Q: Why am I receiving this proxy statement/prospectus?

 

A: Disney agreed to acquire Pixar under the terms of a merger agreement that is described in this proxy statement/prospectus. Please see “The Merger Agreement” beginning on page 68 of this proxy statement/prospectus. A copy of the merger agreement is attached to this proxy statement/prospectus as Annex A.

 

     In order to complete the merger, Pixar shareholders must approve the principal terms of the merger agreement and approve the merger, and all other conditions to the merger must be satisfied or waived. Pixar will hold a Special Meeting of its shareholders to obtain this approval.

 

     This proxy statement/prospectus contains important information about the merger, the merger agreement and the Special Meeting of the shareholders of Pixar, and you should read this proxy statement/prospectus carefully.

 

     Your vote is very important.
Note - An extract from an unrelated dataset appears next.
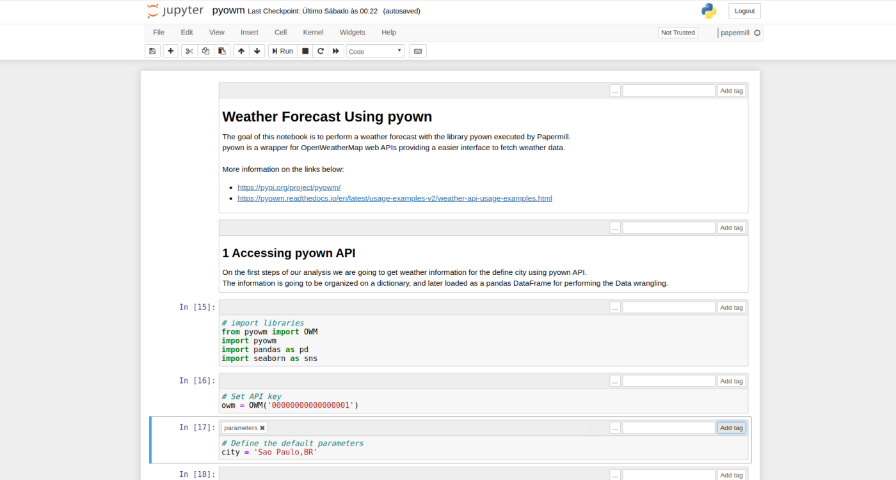Restart the kernel using the refresh icon
The width and height of the screenshot is (896, 480).
tap(320, 50)
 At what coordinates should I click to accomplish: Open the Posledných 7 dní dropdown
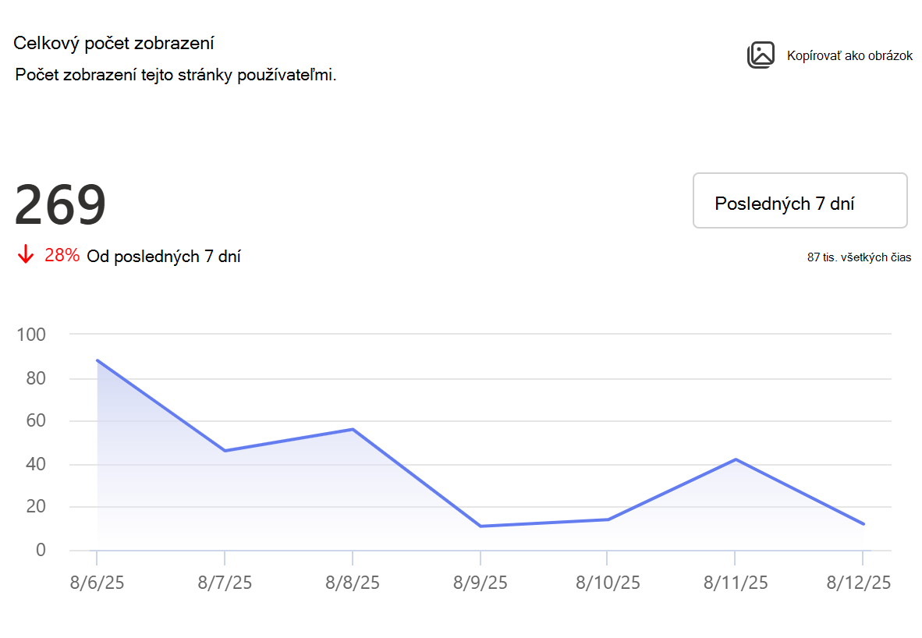[x=800, y=200]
We encourage you to vote as soon as possible. The enclosed voting materials allow you to vote your Pixar shares without attending the Special Meeting. For more specific information on how to vote, please see the questions and answers below.

 

Q: Why are Disney and Pixar proposing the merger?

 

A: We believe that combining the strengths of our two companies is in the best interests of each company and our respective shareholders. This acquisition combines Pixar’s creative and technological resources with Disney’s portfolio of world-class family entertainment, characters, theme parks and other franchises, which we expect will result in new creative output and technological innovation that can fuel future growth across the businesses. By combining Pixar with Disney, Pixar’s shareholders will participate in the benefits expected to be derived from the merger, such as a greater ability for Pixar to develop fully the creative assets previously developed by Pixar, the opportunity to leverage Disney’s numerous distribution channels and the benefits of combining the Disney and Pixar brands to more fully exploit their combined market potential. The merger will also enable the shareholders to participate in the success of the combined animation businesses of Pixar and Disney. To review the reasons for the merger in greater detail, see “The Merger—Recommendation of the Pixar Board of Directors and Its Reasons for the Merger” beginning on page 50 and “The Merger—Disney’s Reasons for the Merger” beginning on page 57 of this proxy statement/prospectus.

 

Q: How does the Pixar board of directors recommend that Pixar shareholders vote?

 

A: The Pixar board of directors unanimously recommends that Pixar shareholders vote “FOR” the proposal to approve the principal terms of the merger agreement and to approve the merger. The Pixar board of directors has determined that the merger agreement and the merger are advisable, fair to and in the best interests of Pixar and its shareholders. Accordingly, the Pixar board of directors has approved the merger agreement and the merger contemplated by the merger agreement. For a more complete description of the recommendation of the Pixar board of directors, see “The Pixar Special Meeting—Pixar Board of Directors’ Recommendation” beginning on page 43 of this proxy statement/prospectus and “The Merger—Recommendation of the Pixar Board of Directors and Its Reasons for the Merger” beginning on page 50 of this proxy statement/prospectus.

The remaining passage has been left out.